**Supplied material:**
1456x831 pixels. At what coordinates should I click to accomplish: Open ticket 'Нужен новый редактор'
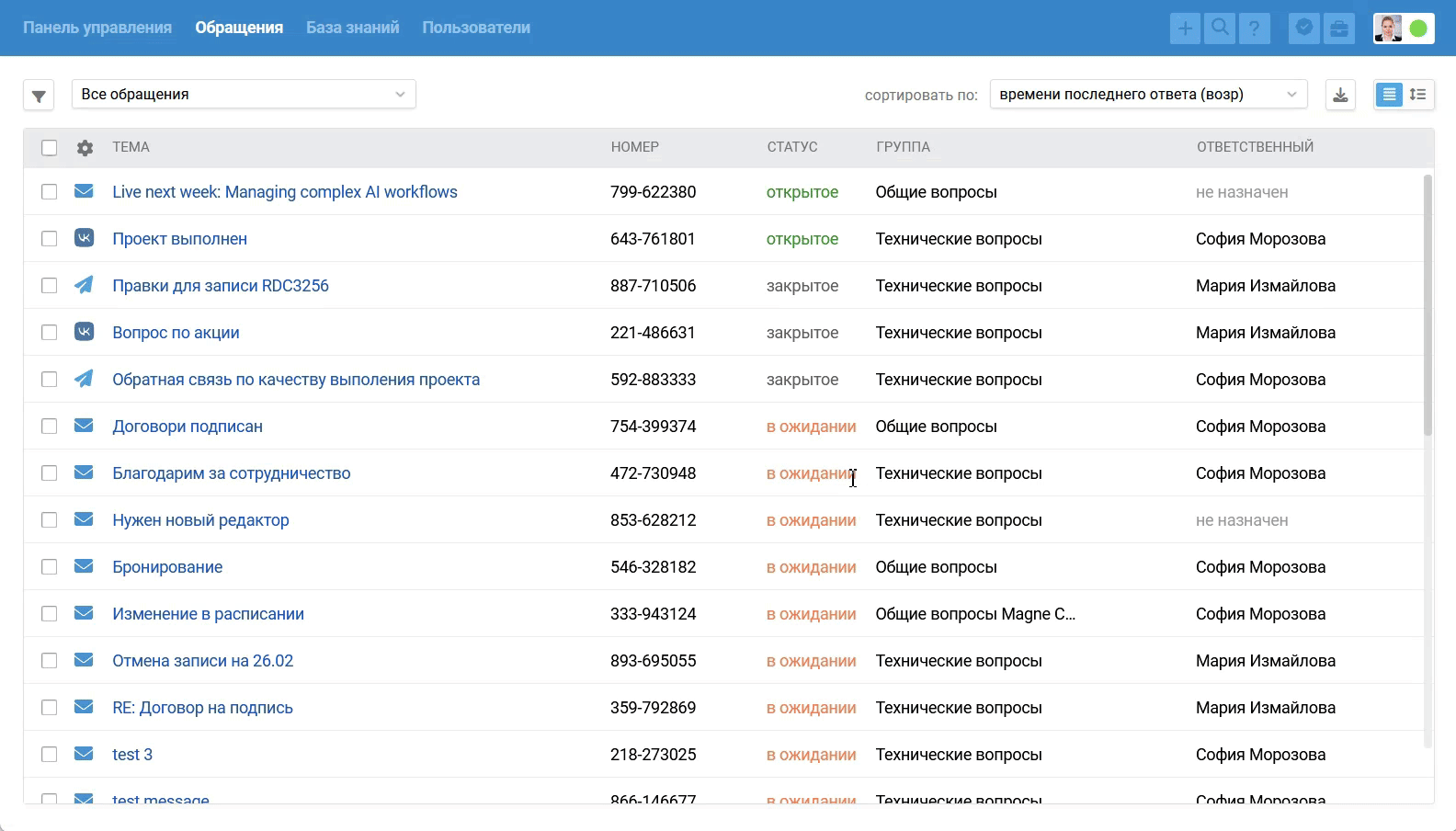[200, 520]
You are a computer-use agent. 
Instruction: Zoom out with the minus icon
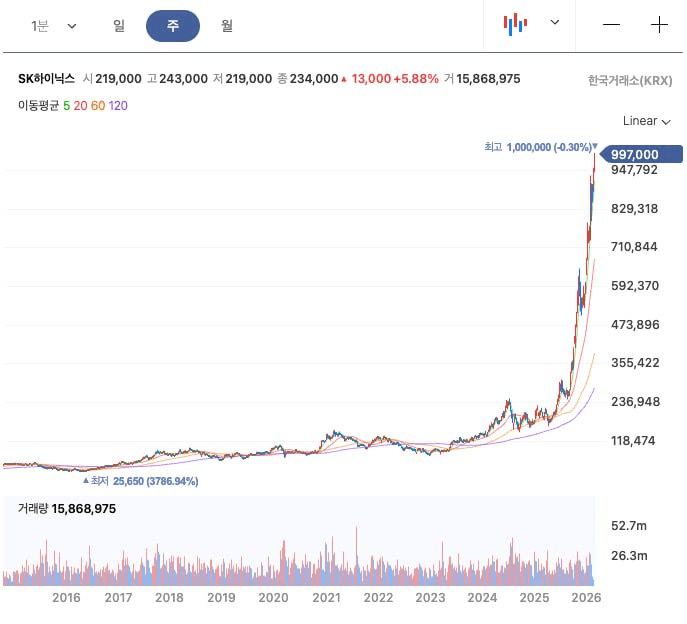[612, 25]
--
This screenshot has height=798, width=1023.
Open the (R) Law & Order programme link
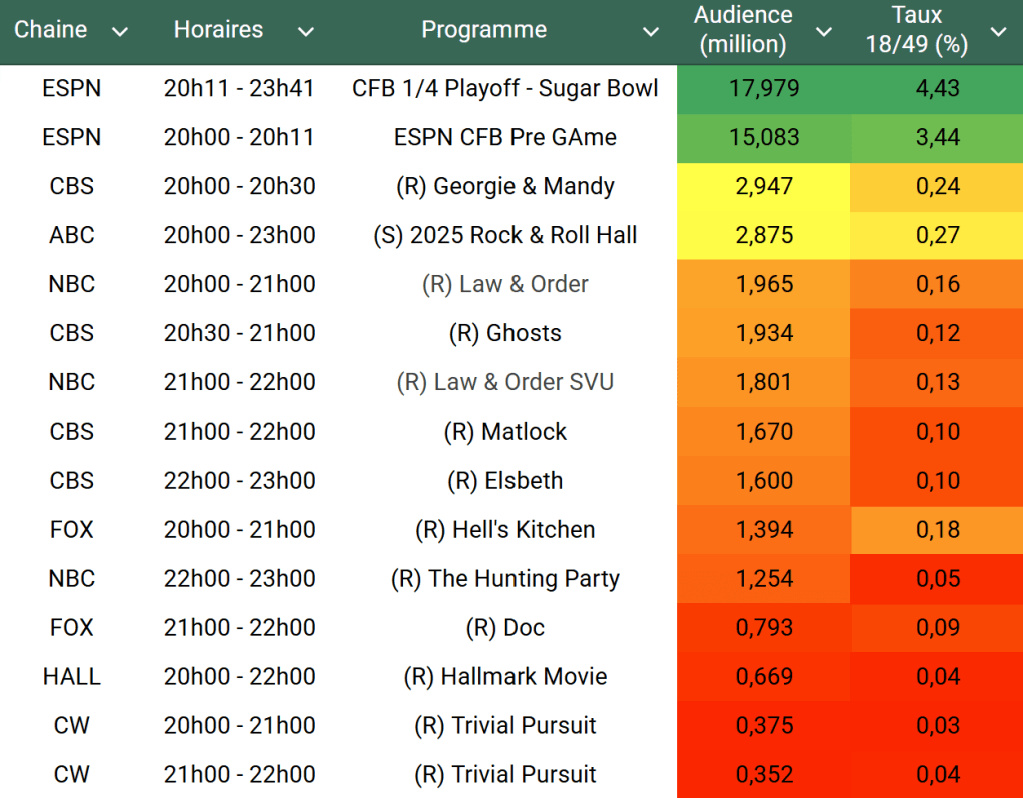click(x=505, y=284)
--
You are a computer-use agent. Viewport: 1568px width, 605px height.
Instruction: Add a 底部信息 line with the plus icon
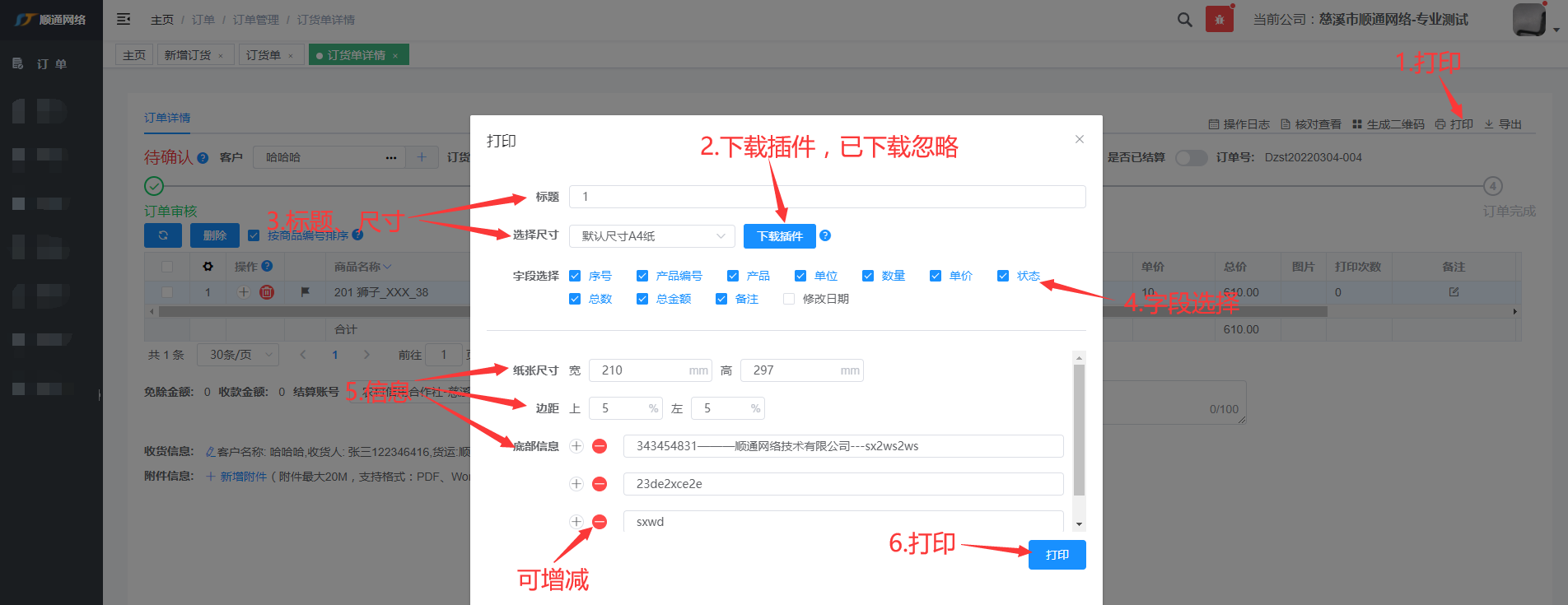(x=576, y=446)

**Written exercise:** Rewrite every line in the stretch from the line containing "This screenshot has height=798, width=1023." through the line containing "click(x=505, y=284)", scaling each coordinate in the answers by 1.65 and rounding to whole numbers, halves up, while leaving all other text unchanged. Give only those lines, without the pictures.

**Answer to this exercise:**
This screenshot has height=798, width=1023.
Open the (R) Law & Order programme link
click(x=833, y=469)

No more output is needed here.